On Baptism and its effects: Simon's case is a foundational datum in sacramental theology. The Catechism teaches that Baptism is necessary for salvation and effects an ontological change—it imprints a permanent character on the soul (CCC 1272–1274). Simon was truly baptized; his subsequent sin (v. 18ff.) is therefore not a failure of the sacrament, but the sin of a baptized person. St. Augustine, in his controversies with the Donatists, used precisely this principle: the validity of Baptism does not depend on the moral quality of the recipient at the moment of reception, but even a validly baptized person can fail to cooperate with grace.
On the contrast of divine and demonic power: The passage enacts what the Catechism calls the incompatibility of magic with the Christian life: "All practices of magic or sorcery, by which one attempts to tame occult powers... are gravely contrary to the virtue of religion" (CCC 2117). Simon embodies this: he has built his identity around power that bypasses God. Philip's ministry represents the opposite—power from above, given freely, pointing to Christ.
On the "name of Jesus Christ": Catholic tradition, following the Fathers, understands the "name" (onoma) of Jesus as not merely a label but as the operative presence of the person. The Council of Florence taught that Baptism in the name of the Trinity (the apostolic "name of Jesus Christ" being understood as Trinitarian, since Jesus himself commanded Trinitarian baptism in Matthew 28:19) conveys the fullness of saving grace. St. Peter Chrysologus notes that where Simon sought to be the power of God, Christ is the power of God (cf. 1 Cor 1:24)—the difference being the difference between imposture and Incarnation.
On incomplete conversion: The Magisterium consistently teaches that Baptism initiates a lifelong process of conversion (metanoia). Lumen Gentium (§40) calls all the baptized to "perfect holiness." Simon's trajectory is a scriptural icon of a faith that begins authentically but remains arrested at the level of the self.
Simon's story is uncomfortably contemporary. Western culture is saturated with figures who generate "amazement"—influencers, self-help gurus, charismatic personalities in and outside the Church—who command attention by making themselves appear as conduits of extraordinary power or wisdom. Catholics are not immune to confusing spiritual celebrity with sanctity, or spectacular gifts with genuine holiness. Philip's approach is the antidote: he preaches not himself but "the Kingdom of God and the name of Jesus Christ." The question Simon's story poses to every baptized Catholic is not "Am I amazed?" but "In what—or in whom—is my faith ultimately anchored?" It also offers an honest pastoral realism: Baptism is the beginning, not the summit, of conversion. Many Catholics receive the sacraments but remain, like Simon, on the level of the spectacular—attached to what God's power can do for them rather than surrendered to who God is. The response is not cynicism about the sacraments but a renewed commitment to ongoing metanoia, prayer, and the slow interior work of letting Christ displace the self from the center.

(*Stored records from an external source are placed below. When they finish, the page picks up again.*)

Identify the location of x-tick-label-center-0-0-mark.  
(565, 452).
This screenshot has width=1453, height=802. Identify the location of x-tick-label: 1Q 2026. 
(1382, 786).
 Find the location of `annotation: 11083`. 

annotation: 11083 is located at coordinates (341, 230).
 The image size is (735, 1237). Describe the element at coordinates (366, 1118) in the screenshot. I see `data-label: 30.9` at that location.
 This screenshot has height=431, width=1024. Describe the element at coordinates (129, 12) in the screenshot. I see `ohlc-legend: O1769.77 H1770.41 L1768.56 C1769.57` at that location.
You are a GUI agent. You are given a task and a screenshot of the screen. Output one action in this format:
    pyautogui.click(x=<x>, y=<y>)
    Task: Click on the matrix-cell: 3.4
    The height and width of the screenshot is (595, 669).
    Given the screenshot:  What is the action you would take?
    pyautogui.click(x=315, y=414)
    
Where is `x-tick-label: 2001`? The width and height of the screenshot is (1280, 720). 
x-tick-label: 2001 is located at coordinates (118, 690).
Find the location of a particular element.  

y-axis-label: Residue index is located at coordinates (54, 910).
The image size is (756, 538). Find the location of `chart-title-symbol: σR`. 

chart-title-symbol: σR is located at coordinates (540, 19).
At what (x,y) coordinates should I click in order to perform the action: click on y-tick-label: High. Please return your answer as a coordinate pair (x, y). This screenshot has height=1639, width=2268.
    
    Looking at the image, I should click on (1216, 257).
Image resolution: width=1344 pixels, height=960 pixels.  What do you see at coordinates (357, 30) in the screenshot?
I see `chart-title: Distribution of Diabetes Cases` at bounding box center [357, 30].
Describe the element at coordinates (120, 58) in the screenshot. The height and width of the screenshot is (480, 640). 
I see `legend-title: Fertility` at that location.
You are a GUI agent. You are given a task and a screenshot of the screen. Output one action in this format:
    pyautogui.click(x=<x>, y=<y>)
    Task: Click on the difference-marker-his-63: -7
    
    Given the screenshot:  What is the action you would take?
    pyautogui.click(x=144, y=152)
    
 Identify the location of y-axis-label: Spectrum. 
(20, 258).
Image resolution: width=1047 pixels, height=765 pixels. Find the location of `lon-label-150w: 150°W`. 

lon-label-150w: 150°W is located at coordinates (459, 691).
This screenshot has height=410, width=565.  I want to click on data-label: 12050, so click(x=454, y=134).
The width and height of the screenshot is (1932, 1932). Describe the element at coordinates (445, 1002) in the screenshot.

Verse 13 — Simon's ambiguous conversion "Simon himself also believed (episteusen) and, being baptized, continued with Philip." At the surface level, Simon undergoes genuine Baptism. Luke uses the same vocabulary for his belief as for the other Samaritans. Yet the final clause—"seeing signs and great miracles occurring, he was amazed"—introduces an undercurrent of unease. Simon's faith seems anchored in the spectacular. He was a man of power; now he attaches himself to a greater power. The Greek existánōn here is singular and personal: he is amazed, where before he had been the one who amazed others. The reversal is pointed. His amazement is at the miracles, not explicitly at the Gospel of the Kingdom. The seeds of the coming episode (vv. 18–24), in which Simon attempts to purchase the Holy Spirit, are already sown in this detail. His Baptism is real; his conversion is incomplete—a warning about the difference between sacramental incorporation and full metanoia of heart.